# WHAT TO DO
In your answer, give each entry again exactly as it appears.

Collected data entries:
┄┄┄┄┄┄

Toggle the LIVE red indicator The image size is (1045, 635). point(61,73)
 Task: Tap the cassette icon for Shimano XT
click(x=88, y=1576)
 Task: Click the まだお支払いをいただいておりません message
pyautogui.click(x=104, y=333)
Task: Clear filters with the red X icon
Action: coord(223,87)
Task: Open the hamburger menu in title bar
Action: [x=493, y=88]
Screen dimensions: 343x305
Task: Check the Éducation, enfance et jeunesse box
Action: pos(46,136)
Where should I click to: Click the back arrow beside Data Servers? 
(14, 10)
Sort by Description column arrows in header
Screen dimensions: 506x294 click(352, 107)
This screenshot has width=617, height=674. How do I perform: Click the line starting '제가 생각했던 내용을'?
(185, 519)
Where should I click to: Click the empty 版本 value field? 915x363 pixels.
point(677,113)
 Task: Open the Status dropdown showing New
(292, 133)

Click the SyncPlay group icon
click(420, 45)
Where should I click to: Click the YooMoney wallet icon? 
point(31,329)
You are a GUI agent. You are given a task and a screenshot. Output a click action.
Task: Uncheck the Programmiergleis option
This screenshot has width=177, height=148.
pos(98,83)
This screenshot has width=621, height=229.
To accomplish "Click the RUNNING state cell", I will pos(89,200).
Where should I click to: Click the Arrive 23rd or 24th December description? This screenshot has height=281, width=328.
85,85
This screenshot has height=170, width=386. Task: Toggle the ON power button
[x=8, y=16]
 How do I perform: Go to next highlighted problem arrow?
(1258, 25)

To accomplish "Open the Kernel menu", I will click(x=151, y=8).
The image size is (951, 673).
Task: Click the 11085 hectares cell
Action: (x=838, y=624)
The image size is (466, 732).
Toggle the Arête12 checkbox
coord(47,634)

┄┄┄┄┄┄

# ANSWER TO THE PROBLEM
Toggle the LIVE red indicator The image size is (1045, 635). point(61,73)
 Task: Tap the cassette icon for Shimano XT
click(x=88, y=1576)
 Task: Click the まだお支払いをいただいておりません message
pyautogui.click(x=104, y=333)
Task: Clear filters with the red X icon
Action: coord(223,87)
Task: Open the hamburger menu in title bar
Action: [x=493, y=88]
Screen dimensions: 343x305
Task: Check the Éducation, enfance et jeunesse box
Action: pos(46,136)
Where should I click to: Click the back arrow beside Data Servers? 
(14, 10)
Sort by Description column arrows in header
Screen dimensions: 506x294 click(352, 107)
This screenshot has width=617, height=674. How do I perform: Click the line starting '제가 생각했던 내용을'?
(185, 519)
Where should I click to: Click the empty 版本 value field? 915x363 pixels.
point(677,113)
 Task: Open the Status dropdown showing New
(292, 133)

Click the SyncPlay group icon
click(420, 45)
Where should I click to: Click the YooMoney wallet icon? 
point(31,329)
You are a GUI agent. You are given a task and a screenshot. Output a click action.
Task: Uncheck the Programmiergleis option
This screenshot has width=177, height=148.
pos(98,83)
This screenshot has width=621, height=229.
To accomplish "Click the RUNNING state cell", I will pos(89,200).
Where should I click to: Click the Arrive 23rd or 24th December description? This screenshot has height=281, width=328.
85,85
This screenshot has height=170, width=386. Task: Toggle the ON power button
[x=8, y=16]
 How do I perform: Go to next highlighted problem arrow?
(1258, 25)

To accomplish "Open the Kernel menu", I will click(x=151, y=8).
The image size is (951, 673).
Task: Click the 11085 hectares cell
Action: (x=838, y=624)
The image size is (466, 732).
Toggle the Arête12 checkbox
coord(47,634)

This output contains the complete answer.